C’est ce qu’ont écrit, en 2016, les membres des commissions du renseignement de la Chambre et du Sénat américains dans un rapport intitulé « Enquête conjointe sur les activités des services de renseignement avant et après les attaques terroristes de septembre 2001 ». Cette enquête a débuté au lendemain des attentats contre les tours jumelles et le Pentagone et s’est terminée en décembre 2002.

En mars 2017, les familles de 800 victimes des attentats du 11 septembre 2001 ont porté plainte contre l’Arabie saoudite pour complicité dans ces attaques qui ont fait quelque 3 000 morts. 15 des 19 poseurs de bombe impliqués dans l’attaque étaient des ressortissants saoudiens.
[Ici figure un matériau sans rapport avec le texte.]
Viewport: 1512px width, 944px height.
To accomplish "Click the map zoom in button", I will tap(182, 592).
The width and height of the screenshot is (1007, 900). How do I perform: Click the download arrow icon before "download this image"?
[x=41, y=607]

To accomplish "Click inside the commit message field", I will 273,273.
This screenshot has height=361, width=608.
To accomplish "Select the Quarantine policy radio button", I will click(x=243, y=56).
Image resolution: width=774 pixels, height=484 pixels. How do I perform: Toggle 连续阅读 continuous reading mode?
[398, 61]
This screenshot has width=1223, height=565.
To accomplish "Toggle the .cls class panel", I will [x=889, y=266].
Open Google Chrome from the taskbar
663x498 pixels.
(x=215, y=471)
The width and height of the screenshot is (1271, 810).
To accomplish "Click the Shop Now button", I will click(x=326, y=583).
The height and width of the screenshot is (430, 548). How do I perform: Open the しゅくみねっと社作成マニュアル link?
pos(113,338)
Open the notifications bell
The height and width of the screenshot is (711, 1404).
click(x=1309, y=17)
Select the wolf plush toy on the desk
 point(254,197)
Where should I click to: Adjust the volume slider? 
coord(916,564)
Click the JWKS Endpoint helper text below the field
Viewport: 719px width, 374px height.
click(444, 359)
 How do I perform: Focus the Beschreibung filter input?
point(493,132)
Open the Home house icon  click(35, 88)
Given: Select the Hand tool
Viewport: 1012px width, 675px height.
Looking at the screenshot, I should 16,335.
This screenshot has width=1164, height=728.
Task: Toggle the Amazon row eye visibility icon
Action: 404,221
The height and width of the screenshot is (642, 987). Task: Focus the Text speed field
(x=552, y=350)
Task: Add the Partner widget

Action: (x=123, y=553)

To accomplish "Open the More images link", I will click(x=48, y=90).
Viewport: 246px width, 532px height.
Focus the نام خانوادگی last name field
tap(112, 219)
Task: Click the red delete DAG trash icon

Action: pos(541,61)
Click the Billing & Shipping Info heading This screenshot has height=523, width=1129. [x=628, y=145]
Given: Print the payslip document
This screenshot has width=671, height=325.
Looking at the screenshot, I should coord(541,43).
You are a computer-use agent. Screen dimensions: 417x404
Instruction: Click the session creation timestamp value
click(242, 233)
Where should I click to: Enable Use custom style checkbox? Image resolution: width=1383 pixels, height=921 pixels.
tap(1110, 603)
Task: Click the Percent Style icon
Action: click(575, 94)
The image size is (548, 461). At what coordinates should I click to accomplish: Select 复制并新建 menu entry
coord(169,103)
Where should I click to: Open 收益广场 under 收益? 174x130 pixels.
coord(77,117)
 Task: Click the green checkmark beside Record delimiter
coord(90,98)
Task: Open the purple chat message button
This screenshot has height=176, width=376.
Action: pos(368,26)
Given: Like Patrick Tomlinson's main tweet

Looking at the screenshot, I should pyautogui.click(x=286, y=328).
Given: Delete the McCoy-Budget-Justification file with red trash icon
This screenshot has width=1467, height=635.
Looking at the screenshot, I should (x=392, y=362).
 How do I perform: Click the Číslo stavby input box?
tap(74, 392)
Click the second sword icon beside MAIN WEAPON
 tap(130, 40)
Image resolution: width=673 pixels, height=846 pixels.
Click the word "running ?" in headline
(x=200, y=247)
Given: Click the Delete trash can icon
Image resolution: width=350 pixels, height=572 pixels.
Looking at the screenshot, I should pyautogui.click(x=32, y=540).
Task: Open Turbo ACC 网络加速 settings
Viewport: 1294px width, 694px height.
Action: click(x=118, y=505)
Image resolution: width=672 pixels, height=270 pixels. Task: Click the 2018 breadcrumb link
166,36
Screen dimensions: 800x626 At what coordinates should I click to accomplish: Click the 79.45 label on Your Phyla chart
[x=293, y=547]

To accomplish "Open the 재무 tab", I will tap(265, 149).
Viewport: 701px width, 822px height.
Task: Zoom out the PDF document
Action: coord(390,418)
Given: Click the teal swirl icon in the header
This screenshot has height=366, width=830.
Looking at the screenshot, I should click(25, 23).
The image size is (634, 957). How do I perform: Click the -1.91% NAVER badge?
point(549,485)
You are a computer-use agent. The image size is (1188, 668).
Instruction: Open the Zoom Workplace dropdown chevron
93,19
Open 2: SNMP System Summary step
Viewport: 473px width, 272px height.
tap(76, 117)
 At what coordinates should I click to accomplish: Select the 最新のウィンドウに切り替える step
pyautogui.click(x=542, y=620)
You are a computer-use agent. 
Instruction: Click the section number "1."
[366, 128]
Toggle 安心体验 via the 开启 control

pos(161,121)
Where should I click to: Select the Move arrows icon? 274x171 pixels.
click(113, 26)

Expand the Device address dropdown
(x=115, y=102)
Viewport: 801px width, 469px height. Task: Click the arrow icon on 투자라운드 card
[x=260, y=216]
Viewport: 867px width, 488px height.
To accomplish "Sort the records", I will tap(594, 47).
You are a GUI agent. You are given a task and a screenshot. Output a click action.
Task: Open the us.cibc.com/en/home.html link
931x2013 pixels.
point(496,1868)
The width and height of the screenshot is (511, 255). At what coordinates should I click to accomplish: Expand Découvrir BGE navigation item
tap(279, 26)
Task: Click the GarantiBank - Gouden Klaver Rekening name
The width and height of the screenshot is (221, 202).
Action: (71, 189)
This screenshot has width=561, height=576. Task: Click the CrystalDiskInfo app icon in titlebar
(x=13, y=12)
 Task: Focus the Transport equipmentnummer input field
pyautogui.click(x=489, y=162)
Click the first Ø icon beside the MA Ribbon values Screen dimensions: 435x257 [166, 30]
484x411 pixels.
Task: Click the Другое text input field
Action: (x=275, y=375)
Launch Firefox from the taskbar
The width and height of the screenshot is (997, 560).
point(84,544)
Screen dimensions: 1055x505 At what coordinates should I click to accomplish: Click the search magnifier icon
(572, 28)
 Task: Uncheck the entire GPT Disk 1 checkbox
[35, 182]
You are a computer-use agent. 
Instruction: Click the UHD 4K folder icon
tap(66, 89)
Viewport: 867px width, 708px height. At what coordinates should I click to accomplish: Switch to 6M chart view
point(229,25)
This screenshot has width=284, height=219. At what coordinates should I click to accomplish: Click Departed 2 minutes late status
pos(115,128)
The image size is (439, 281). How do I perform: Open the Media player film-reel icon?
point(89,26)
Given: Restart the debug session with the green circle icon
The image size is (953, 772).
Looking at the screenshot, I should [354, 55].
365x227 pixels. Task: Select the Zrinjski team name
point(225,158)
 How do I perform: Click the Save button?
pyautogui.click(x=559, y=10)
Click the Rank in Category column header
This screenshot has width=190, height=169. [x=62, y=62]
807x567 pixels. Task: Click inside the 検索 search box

L’action en justice se fonde, en grande partie, sur des documents secrets récemment publiés aux États-Unis.

Les 800 familles qui poursuivent en justice la maison royale saoudienne viennent d’opposer un refus aux cérémonies officielles du président américain Joe Biden si celui-ci ne publie pas d’abord le dossier de 28 pages qui pourrait contenir des informations sur le rôle de l’Arabie saoudite dans les attentats terroristes de 2001 et celles pour la fermeture de la super-prison de Guantanamo sur l’île de Cuba.

  1. En 1988, les femmes représentaient 40 % des médecins et 60 % des enseignants à l’Université de Kaboul.